=== Records shown ===
▼

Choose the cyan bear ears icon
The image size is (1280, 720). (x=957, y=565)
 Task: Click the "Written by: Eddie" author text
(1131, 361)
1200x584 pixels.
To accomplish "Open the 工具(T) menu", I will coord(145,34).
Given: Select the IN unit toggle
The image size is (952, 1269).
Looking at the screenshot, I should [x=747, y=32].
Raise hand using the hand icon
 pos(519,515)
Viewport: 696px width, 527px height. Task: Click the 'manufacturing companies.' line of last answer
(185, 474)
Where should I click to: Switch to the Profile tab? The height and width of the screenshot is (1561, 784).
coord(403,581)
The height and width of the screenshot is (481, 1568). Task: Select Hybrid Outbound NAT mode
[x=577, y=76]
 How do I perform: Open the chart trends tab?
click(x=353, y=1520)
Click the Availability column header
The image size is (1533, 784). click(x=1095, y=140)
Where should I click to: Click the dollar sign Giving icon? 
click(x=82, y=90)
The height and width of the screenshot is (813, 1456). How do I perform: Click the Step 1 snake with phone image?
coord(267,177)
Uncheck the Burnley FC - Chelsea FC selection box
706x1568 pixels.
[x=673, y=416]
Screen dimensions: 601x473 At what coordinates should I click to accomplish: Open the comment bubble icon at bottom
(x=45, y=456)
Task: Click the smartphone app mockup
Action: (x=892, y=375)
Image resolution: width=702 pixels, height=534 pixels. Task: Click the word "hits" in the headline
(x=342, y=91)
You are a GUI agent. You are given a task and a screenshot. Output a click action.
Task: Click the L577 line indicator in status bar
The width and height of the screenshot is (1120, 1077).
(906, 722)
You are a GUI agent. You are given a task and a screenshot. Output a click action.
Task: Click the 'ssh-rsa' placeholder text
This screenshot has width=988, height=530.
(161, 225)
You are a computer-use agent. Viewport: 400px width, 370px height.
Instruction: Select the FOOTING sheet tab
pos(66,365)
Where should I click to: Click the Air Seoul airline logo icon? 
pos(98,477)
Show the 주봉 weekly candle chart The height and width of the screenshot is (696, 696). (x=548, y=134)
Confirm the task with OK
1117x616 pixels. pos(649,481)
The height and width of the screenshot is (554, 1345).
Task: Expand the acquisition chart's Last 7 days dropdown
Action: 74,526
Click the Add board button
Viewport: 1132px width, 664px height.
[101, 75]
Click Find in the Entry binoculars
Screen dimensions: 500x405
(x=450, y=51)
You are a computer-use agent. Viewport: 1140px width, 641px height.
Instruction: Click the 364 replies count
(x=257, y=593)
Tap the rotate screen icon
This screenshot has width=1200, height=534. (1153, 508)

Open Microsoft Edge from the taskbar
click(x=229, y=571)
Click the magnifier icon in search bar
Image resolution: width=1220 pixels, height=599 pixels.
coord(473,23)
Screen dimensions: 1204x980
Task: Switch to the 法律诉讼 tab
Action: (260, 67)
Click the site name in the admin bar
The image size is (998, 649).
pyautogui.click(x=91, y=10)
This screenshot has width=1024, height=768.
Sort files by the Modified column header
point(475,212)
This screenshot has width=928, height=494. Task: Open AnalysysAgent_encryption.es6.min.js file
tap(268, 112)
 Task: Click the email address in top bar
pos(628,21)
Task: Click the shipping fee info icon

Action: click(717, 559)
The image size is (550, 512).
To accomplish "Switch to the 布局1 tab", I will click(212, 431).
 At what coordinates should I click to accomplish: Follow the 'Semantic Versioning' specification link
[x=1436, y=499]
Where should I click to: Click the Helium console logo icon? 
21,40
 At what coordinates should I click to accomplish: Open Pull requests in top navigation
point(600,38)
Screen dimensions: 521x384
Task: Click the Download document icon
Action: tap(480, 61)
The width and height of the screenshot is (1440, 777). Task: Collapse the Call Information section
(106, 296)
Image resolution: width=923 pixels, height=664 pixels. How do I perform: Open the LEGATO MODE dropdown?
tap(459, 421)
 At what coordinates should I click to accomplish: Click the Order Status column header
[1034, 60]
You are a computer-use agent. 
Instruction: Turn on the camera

▲

=== What the task requires ===
Exactly as written above, copy every line.

=== Result ===
Choose the cyan bear ears icon
The image size is (1280, 720). (x=957, y=565)
 Task: Click the "Written by: Eddie" author text
(1131, 361)
1200x584 pixels.
To accomplish "Open the 工具(T) menu", I will coord(145,34).
Given: Select the IN unit toggle
The image size is (952, 1269).
Looking at the screenshot, I should [x=747, y=32].
Raise hand using the hand icon
 pos(519,515)
Viewport: 696px width, 527px height. Task: Click the 'manufacturing companies.' line of last answer
(185, 474)
Where should I click to: Switch to the Profile tab? The height and width of the screenshot is (1561, 784).
coord(403,581)
The height and width of the screenshot is (481, 1568). Task: Select Hybrid Outbound NAT mode
[x=577, y=76]
 How do I perform: Open the chart trends tab?
click(x=353, y=1520)
Click the Availability column header
The image size is (1533, 784). click(x=1095, y=140)
Where should I click to: Click the dollar sign Giving icon? 
click(x=82, y=90)
The height and width of the screenshot is (813, 1456). How do I perform: Click the Step 1 snake with phone image?
coord(267,177)
Uncheck the Burnley FC - Chelsea FC selection box
706x1568 pixels.
[x=673, y=416]
Screen dimensions: 601x473 At what coordinates should I click to accomplish: Open the comment bubble icon at bottom
(x=45, y=456)
Task: Click the smartphone app mockup
Action: (x=892, y=375)
Image resolution: width=702 pixels, height=534 pixels. Task: Click the word "hits" in the headline
(x=342, y=91)
You are a GUI agent. You are given a task and a screenshot. Output a click action.
Task: Click the L577 line indicator in status bar
The width and height of the screenshot is (1120, 1077).
(906, 722)
You are a GUI agent. You are given a task and a screenshot. Output a click action.
Task: Click the 'ssh-rsa' placeholder text
This screenshot has width=988, height=530.
(161, 225)
You are a computer-use agent. Viewport: 400px width, 370px height.
Instruction: Select the FOOTING sheet tab
pos(66,365)
Where should I click to: Click the Air Seoul airline logo icon? 
pos(98,477)
Show the 주봉 weekly candle chart The height and width of the screenshot is (696, 696). (x=548, y=134)
Confirm the task with OK
1117x616 pixels. pos(649,481)
The height and width of the screenshot is (554, 1345).
Task: Expand the acquisition chart's Last 7 days dropdown
Action: 74,526
Click the Add board button
Viewport: 1132px width, 664px height.
[101, 75]
Click Find in the Entry binoculars
Screen dimensions: 500x405
(x=450, y=51)
You are a computer-use agent. Viewport: 1140px width, 641px height.
Instruction: Click the 364 replies count
(x=257, y=593)
Tap the rotate screen icon
This screenshot has width=1200, height=534. (1153, 508)

Open Microsoft Edge from the taskbar
click(x=229, y=571)
Click the magnifier icon in search bar
Image resolution: width=1220 pixels, height=599 pixels.
coord(473,23)
Screen dimensions: 1204x980
Task: Switch to the 法律诉讼 tab
Action: (260, 67)
Click the site name in the admin bar
The image size is (998, 649).
pyautogui.click(x=91, y=10)
This screenshot has width=1024, height=768.
Sort files by the Modified column header
point(475,212)
This screenshot has width=928, height=494. Task: Open AnalysysAgent_encryption.es6.min.js file
tap(268, 112)
 Task: Click the email address in top bar
pos(628,21)
Task: Click the shipping fee info icon

Action: click(717, 559)
The image size is (550, 512).
To accomplish "Switch to the 布局1 tab", I will click(212, 431).
 At what coordinates should I click to accomplish: Follow the 'Semantic Versioning' specification link
[x=1436, y=499]
Where should I click to: Click the Helium console logo icon? 
21,40
 At what coordinates should I click to accomplish: Open Pull requests in top navigation
point(600,38)
Screen dimensions: 521x384
Task: Click the Download document icon
Action: tap(480, 61)
The width and height of the screenshot is (1440, 777). Task: Collapse the Call Information section
(106, 296)
Image resolution: width=923 pixels, height=664 pixels. How do I perform: Open the LEGATO MODE dropdown?
tap(459, 421)
 At what coordinates should I click to accomplish: Click the Order Status column header
[1034, 60]
You are a computer-use agent. 
Instruction: Turn on the camera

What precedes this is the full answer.